President Donald Trump issued a celebratory tweet after the conservative justices on the Supreme Court appeared poised to approve his administration’s attempt to add a citizenship question to next year’s census.
“The American people deserve to know who is in this Country,” he tweeted, though Census Bureau scientists say the question is expected to deter more than 6 million people from responding to the census. “Yesterday, the Supreme Court took up the Census Citizenship question, a really big deal. MAKE AMERICA GREAT AGAIN!”
The statement broke with the Justice Department’s defense of the move. The DOJ had argued that the question was necessary to better protect voting rights during oral arguments on Tuesday. The question, which critics say would further reduce the already low Hispanic participation rate, has been blocked by three courts.
The conservative majority on the Supreme Court appeared poised to approve the question, Bloomberg News reported, after the DOJ appealed a judge’s ruling halting the move. In January, US District Judge Jesse Furman ruled that Commerce Secretary Wilbur Ross committed a “veritable smorgasbord” of federal violations in approving the question. Furman wrote that the question could cost California, Texas, Arizona, Florida, New York, and Illinois at least one House seat apiece.
The Trump administration argued in court that there was not enough evidence that the question would decrease the response rate to block the question.
"There’s no evidence in this record that the secretary would have asked this question had the Department of Justice not requested it," Solicitor General Noel Francisco argued in court.
Liberal justices on the court rejected that claim, pointing out that Ross personally solicited the letter from then-Attorney General Jeff Sessions after failing to get a similar request from the Department of Homeland Security.
"It really did seem like the secretary was shopping for a need," Justice Elena Kagan said. "You can’t read this record without sensing that this need is a contrived one."
Liberal justices also rejected the administration’s claim that there was not enough evidence to show that the question would depress participation.
"There’s no doubt that people will respond less," Justice Sonia Sotomayor said. "That’s been proven in study after study."

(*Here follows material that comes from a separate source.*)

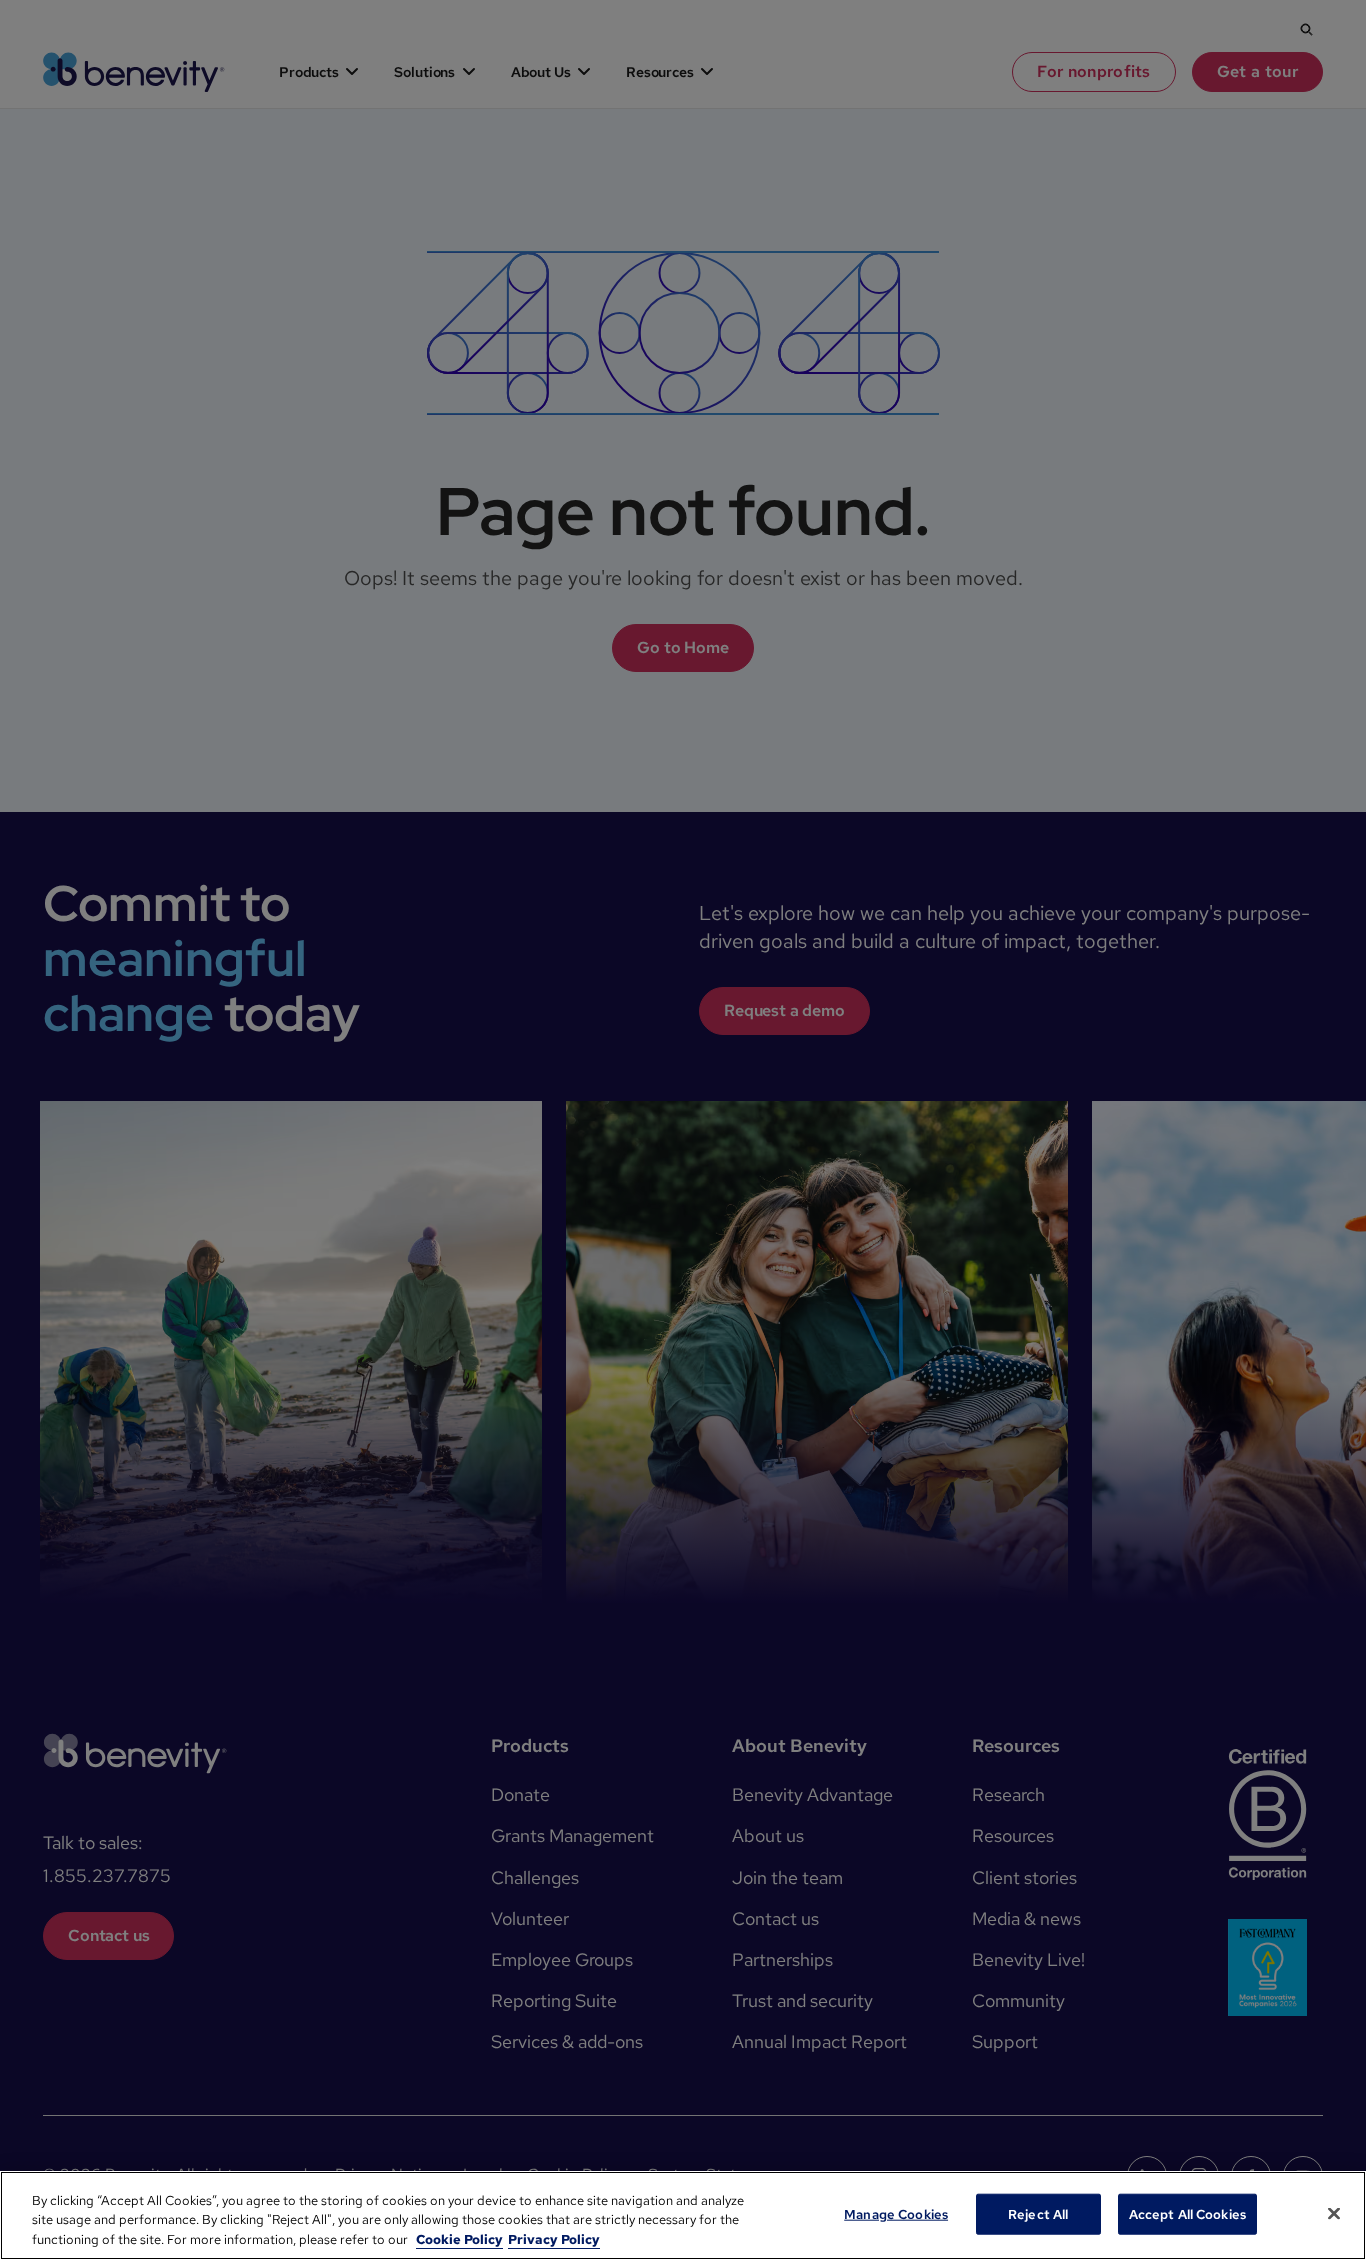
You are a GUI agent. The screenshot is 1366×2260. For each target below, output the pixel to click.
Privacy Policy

But the conservative justices appeared to side with the Trump administration during oral arguments. Chief Justice John Roberts, who led the gutting of the Voting Rights Act in 2013, suddenly grew very interested in protecting the Voting Rights Act in defending the policy.

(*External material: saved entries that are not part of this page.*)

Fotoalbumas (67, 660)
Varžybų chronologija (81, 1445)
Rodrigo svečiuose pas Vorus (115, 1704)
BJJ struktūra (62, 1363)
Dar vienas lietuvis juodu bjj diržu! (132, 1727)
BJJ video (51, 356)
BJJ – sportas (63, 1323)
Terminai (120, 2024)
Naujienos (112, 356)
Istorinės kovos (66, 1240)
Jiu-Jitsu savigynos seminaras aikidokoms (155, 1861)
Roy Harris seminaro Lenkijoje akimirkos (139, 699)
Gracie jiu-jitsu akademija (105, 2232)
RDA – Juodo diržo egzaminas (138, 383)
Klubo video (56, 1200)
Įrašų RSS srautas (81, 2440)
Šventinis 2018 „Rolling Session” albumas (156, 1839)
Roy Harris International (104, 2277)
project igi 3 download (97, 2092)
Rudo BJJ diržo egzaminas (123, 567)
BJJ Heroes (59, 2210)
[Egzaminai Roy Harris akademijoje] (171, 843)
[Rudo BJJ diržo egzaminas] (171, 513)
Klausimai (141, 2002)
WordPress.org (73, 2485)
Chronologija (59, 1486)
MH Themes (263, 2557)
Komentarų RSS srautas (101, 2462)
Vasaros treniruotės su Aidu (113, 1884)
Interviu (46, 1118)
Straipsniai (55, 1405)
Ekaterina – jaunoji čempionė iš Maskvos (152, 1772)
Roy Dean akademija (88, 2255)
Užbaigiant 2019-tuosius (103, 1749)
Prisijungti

Roberts told one of the lawyers arguing against the question that citizenship information would help enforce the law.
“Do you think it wouldn’t help voting rights enforcement?” Roberts asked, according to Vice News. “The CVAP, Citizen Voting Age Population, is the critical element in voting rights enforcement, and this is getting citizenship information."
Justice Samuel Alito argued that even if the question depresses participation is could give the Census Bureau answers from 22 million people for whom it lacks any citizenship information. The Census Bureau previously sent out a separate questionnaire that included a question about citizenship, though it did not include such a question in 2010.
Justice Brett Kavanaugh said the question was common in countries around the world and argued that the census statute "gives huge discretion to the secretary how to fill out the form, what to put on the form." Francisco similarly argued that the Supreme Court should not interfere in Ross’s decision.
Liberal Justice Stephen Breyer rejected that argument.
“Suppose the Secretary puts in a question about sexual orientation. Suppose he puts a question in about arrest record,” Breyer said. “Suppose he says, ‘I’m going to have the whole survey in French?’”
The court is expected to issue a decision on the question in late June.